De vez em quando é a vez da batata cozida.
O que há de errado com batatas cozidas? Existem quatro argumentos (repetidos de uma forma ou de outra) para afirmar que a batata é “um alimento perigoso”. A primeira delas é que costumamos descascá-los e a segunda é que não são vegetais. A terceira é que eles têm um alto índice glicêmico e promovem o diabetes. A quarta que não satisfaz o apetite. Não quero me precipitar, mas não acho que nenhum deles faça o menor sentido.
O primeiro argumento é o dinheiro. Quero dizer, a questão da pele pode fazer sentido, é claro. É verdade que com a pele “eliminamos a maior parte da vitamina C que ela contém, junto com fibras e outros nutrientes”. Isso significa que, de fato, se possível é recomendado consumir a pele.
Mas a forma de cozinhá-la é quase mais importante: não adianta deixar a casca se submetermos as batatas a um cozimento muito agressivo (que desnatura tudo). Se estamos realmente preocupados com nutrientes como a vitamina C, o melhor é cozinhá-los no vapor ou assá-los (embrulhados em papel alumínio).
E os vegetais? Claro que não são vegetais (do ponto de vista nutricional)! Você realmente acredita que eles são? Por precaução, não. As batatas não contam na recomendação de “comer pelo menos cinco porções de frutas e vegetais por dia”.
E o fato é que a batata, pela sua composição, está muito mais próxima das massas e dos cereais do que dos vegetais porque fornece uma grande quantidade de carboidratos, o que é exatamente o oposto do que costuma acontecer com esse grupo de alimentos. No entanto, você também não deve tirar as coisas do controle. A maior parte da batata é água e seu componente calórico é moderado (com 88 calorias por 100 gramas). Como vemos, muito do que se diz sobre as batatas são lendas urbanas.

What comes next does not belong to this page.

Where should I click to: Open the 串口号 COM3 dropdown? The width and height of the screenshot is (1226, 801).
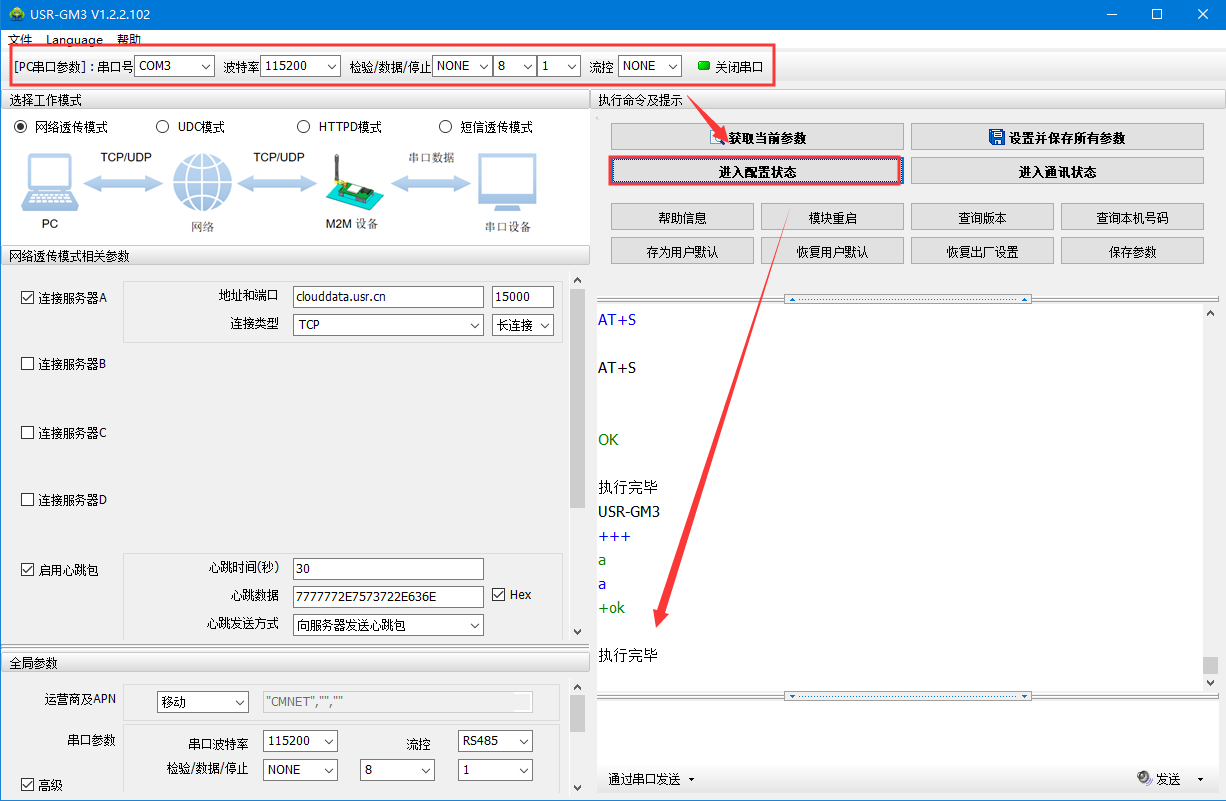(175, 66)
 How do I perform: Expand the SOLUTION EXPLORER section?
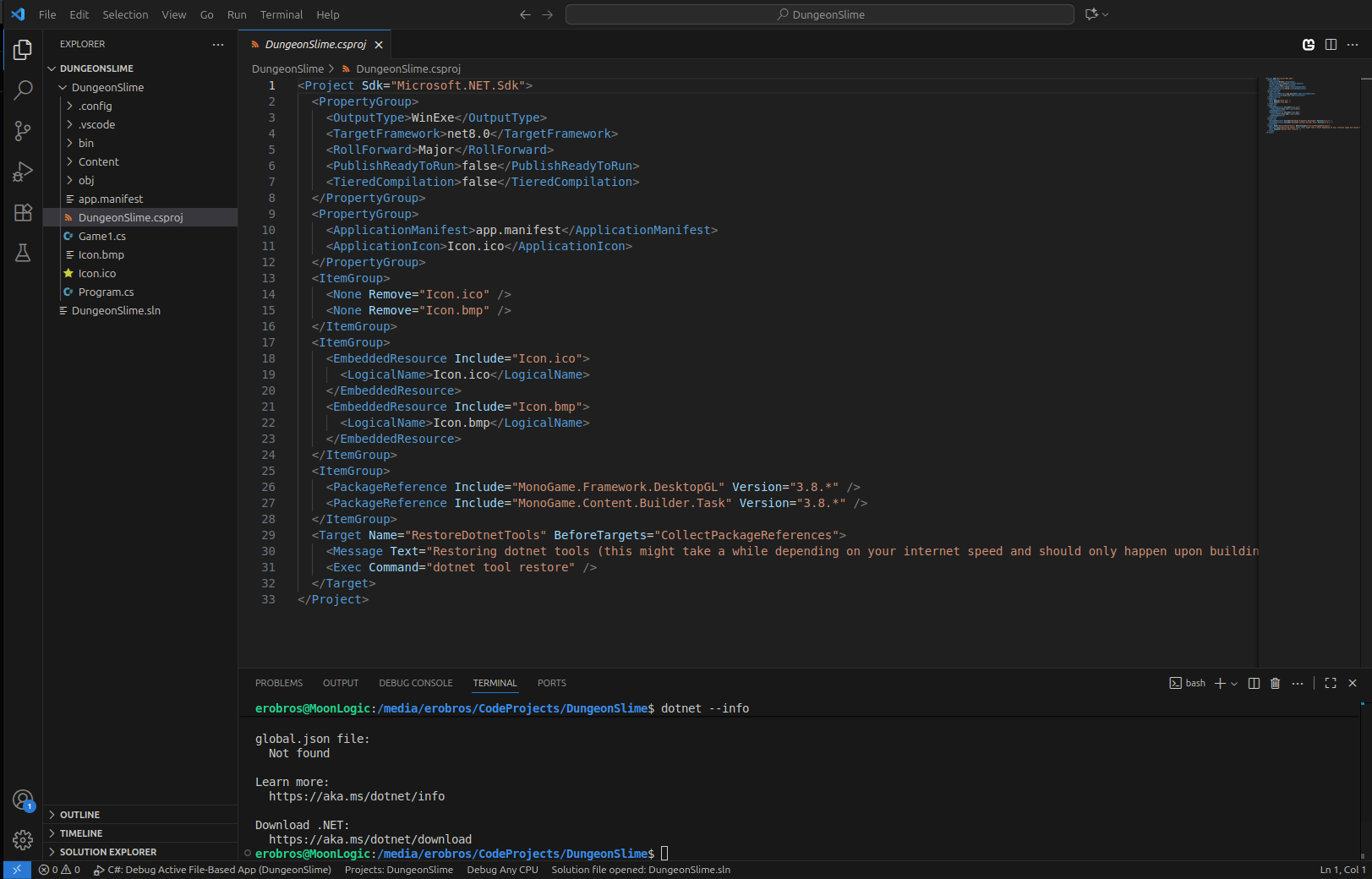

Faz mal a saude? E entre as lendas urbanas, aquela de que a batata tem alto índice glicêmico e promove diabetes é certamente a mais difundida. Principalmente se estivermos falando de batatas cozidas.
Neste mesmo dezembro foi publicado no ‘Journal of Medicinal Food’, um ensaio clínico da Pennington Biomedical que analisou o impacto das batatas na saúde de pessoas com sobrepeso, obesidade ou resistência à insulina. As conclusões são bastante sólidas: no contexto de uma alimentação equilibrada, “mostramos que, ao contrário do que se pensa, a batata não tem um impacto negativo nos níveis de glicose no sangue”.
Claro que a batata é um problema. Mas é porque se tornou um símbolo dos alimentos ultraprocessados. Basta reparar a íntima relação entre esse tipo de alimento e o teor total de açúcares adicionados na dieta. O exemplo da Espanha é eloquente. O peso dos alimentos processados na nossa dieta triplicou entre 1990 e 2010 (passando de 11% para 31,7%) enquanto, paralelamente, o peso dos açúcares adicionados passou de 8,4% da nossa ingestão diária de energia para 13%.
Correlação não implica coincidência, mas (neste caso como em muitos outros) aponta para algo.
Então, realmente, o problema é todo o resto. O problema é que estamos a “patologizar” os alimentos e a promover recomendações parciais que selecionam quatro estudos científicos para fazer declarações exaustivas. Nunca é demais lembrar que não existem dietas milagrosas ou alimentos mágicos: a alimentação é um tema complexo e as receitas fáceis costumam ser pouco mais que marketing.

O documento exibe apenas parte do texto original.